### Directions
Scan the entries below and extract each line with the word "computer" in it.

- - -

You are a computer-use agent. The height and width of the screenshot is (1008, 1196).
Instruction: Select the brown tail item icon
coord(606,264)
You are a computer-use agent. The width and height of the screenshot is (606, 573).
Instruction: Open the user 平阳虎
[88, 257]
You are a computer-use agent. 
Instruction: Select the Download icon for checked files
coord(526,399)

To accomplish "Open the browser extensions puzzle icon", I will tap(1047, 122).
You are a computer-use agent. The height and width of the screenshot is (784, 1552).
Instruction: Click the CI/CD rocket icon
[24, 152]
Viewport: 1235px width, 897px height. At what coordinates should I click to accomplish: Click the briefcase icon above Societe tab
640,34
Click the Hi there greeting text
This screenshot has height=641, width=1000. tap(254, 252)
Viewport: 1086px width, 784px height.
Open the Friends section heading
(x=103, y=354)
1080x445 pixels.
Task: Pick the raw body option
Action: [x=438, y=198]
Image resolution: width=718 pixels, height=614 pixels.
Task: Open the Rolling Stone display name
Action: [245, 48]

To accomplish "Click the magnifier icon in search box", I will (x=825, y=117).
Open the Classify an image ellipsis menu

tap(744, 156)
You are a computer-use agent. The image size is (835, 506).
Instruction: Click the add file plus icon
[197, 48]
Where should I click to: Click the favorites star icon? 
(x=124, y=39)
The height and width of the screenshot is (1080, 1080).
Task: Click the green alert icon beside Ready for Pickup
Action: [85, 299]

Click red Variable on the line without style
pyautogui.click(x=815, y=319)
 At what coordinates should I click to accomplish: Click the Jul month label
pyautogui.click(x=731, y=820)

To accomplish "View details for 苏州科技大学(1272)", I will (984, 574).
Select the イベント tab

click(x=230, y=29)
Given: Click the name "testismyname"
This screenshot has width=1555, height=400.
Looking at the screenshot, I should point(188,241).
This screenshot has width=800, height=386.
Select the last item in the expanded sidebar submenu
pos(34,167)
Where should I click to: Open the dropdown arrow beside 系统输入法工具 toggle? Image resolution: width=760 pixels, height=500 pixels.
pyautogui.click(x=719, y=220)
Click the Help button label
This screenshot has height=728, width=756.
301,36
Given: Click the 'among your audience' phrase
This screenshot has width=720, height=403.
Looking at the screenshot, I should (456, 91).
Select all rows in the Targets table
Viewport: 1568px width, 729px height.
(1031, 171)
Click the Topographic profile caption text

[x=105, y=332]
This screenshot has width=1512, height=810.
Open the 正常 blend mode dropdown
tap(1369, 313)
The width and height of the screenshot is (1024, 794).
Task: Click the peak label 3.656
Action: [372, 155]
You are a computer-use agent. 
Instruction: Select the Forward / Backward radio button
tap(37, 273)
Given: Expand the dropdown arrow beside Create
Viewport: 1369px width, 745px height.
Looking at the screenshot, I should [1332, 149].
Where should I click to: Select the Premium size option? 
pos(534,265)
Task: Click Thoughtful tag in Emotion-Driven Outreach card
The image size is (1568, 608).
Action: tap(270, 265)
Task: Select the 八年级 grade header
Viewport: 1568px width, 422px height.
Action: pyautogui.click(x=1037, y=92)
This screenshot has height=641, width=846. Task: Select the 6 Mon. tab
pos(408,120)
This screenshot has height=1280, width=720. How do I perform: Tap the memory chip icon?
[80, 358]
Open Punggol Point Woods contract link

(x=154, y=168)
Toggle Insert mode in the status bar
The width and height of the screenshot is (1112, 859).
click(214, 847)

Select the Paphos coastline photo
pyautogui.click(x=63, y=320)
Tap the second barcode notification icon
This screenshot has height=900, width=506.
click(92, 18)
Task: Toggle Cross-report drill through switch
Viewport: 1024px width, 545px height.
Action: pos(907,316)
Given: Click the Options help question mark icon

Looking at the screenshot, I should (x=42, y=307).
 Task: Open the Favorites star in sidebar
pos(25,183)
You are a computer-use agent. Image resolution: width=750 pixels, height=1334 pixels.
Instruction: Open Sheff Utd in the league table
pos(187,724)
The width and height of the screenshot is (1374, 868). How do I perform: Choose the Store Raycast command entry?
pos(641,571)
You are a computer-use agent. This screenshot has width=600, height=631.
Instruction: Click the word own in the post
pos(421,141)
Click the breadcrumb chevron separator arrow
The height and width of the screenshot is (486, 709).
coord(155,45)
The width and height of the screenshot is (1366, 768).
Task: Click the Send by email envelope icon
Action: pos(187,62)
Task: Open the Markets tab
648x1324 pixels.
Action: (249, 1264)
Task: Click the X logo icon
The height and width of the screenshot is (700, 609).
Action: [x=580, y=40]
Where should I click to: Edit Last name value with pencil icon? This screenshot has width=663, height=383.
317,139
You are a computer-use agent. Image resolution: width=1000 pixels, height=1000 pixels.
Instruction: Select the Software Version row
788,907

- - -

### Written answer
You are a computer-use agent. The height and width of the screenshot is (1008, 1196).
You are a computer-use agent. The width and height of the screenshot is (606, 573).
You are a computer-use agent. 
You are a computer-use agent. The height and width of the screenshot is (784, 1552).
You are a computer-use agent. The image size is (835, 506).
You are a computer-use agent. 
You are a computer-use agent. Image resolution: width=750 pixels, height=1334 pixels.
You are a computer-use agent. This screenshot has width=600, height=631.
You are a computer-use agent. Image resolution: width=1000 pixels, height=1000 pixels.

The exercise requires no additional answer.